◆ Work item A ◆
From the text on the operator script, copy the passage from "Suggested internal demo" to "used tools correctly.".
◆ Work item B ◆
Write what follows in the text on the operator script and demo narrative, starting after its last sentence.

━━ Text provided

The operator script is intentionally small and deterministic. It does not mutate Phoenix, submit anything externally, or store credentials. It reads proof artifacts, extracts safe trace facts, scores the run, and writes a concrete next task that should force better agent behavior.
An operator-ready local review package is available in submission_package/:
DEVPOST_DRAFT.md— draft public story, still approval-gated.DEMO_SCRIPT.md— 2–3 minute walkthrough with exact local commands and artifact paths.PROOF_TABLE.md— verified 71/100 → 71/100 → 100/100 evidence table.SUBMISSION_CHECKLIST.md— approval, screenshot/video, and secret-hygiene gates.
Suggested internal demo narrative:
- Problem: agents often fail quietly: they produce plausible answers without proving they followed constraints or used tools correctly.
- Demo: ask the shopping agent for a floral dress in size M and a tool-step explanation.
- Observability loop: Phoenix/OpenInference captures the actual ADK/Gemini/tool trace; Phoenix MCP gives TracePilot retrieval access.

━━━━
━━ Record set

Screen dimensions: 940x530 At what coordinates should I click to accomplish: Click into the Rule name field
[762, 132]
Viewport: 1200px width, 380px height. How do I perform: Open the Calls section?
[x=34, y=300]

━━━━
━━ Record set

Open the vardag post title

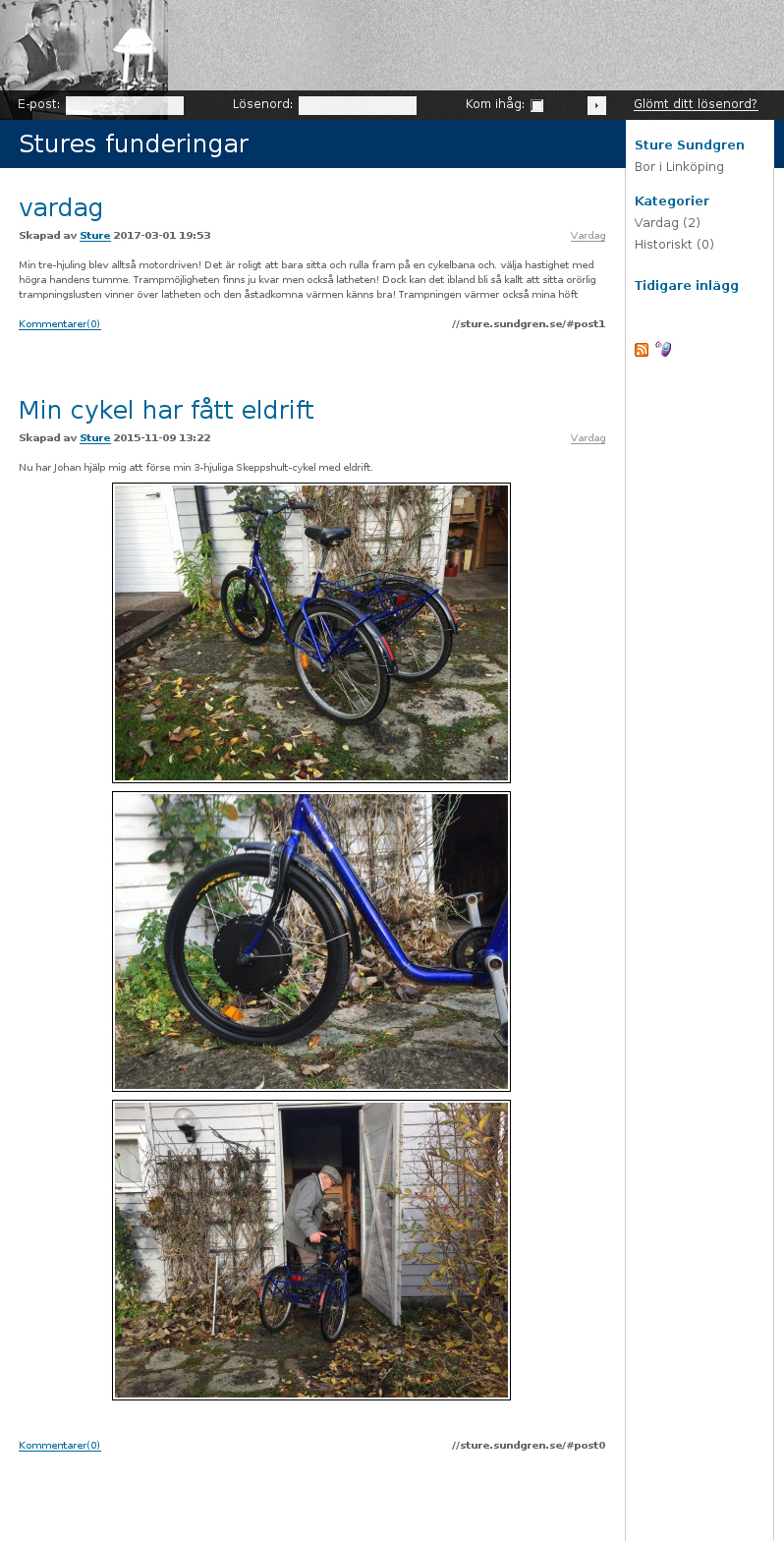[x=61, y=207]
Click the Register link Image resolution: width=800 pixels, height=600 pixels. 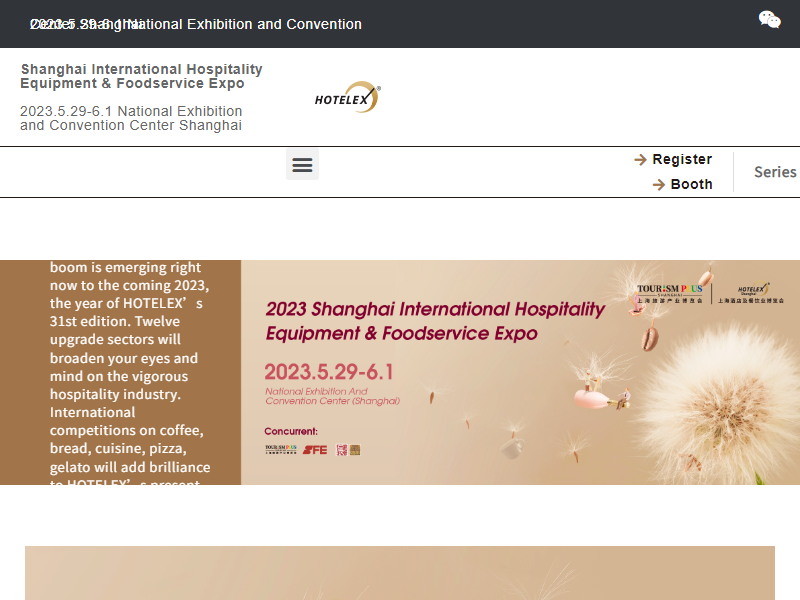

━━━━

◆ Task result A ◆
Suggested internal demo narrative:
- Problem: agents often fail quietly: they produce plausible answers without proving they followed constraints or used tools correctly.

◆ Task result B ◆
- Self-debugging moment: TracePilot scores the trace, finds missing behavior such as product inspection or explicit size confirmation, and emits a refined task.
- Evidence: show
demo_report.md,diagnosis.json, Phoenix trace ID, and MCP summary.
Known caveats:
- This is an internal proof slice, not a hosted product.
- The refined task is generated locally; the default demo does not automatically run a second Gemini turn unless the operator chooses to run the proof gate again with
tracepilot_artifacts/latest/refined_task.txt. - Current verified proof: baseline
71/100→ second turn71/100→ latest completion-fix run100/100(tracepilot_artifacts/latest/before_after_report.md). - External Devpost/GitHub publication remains approval-gated.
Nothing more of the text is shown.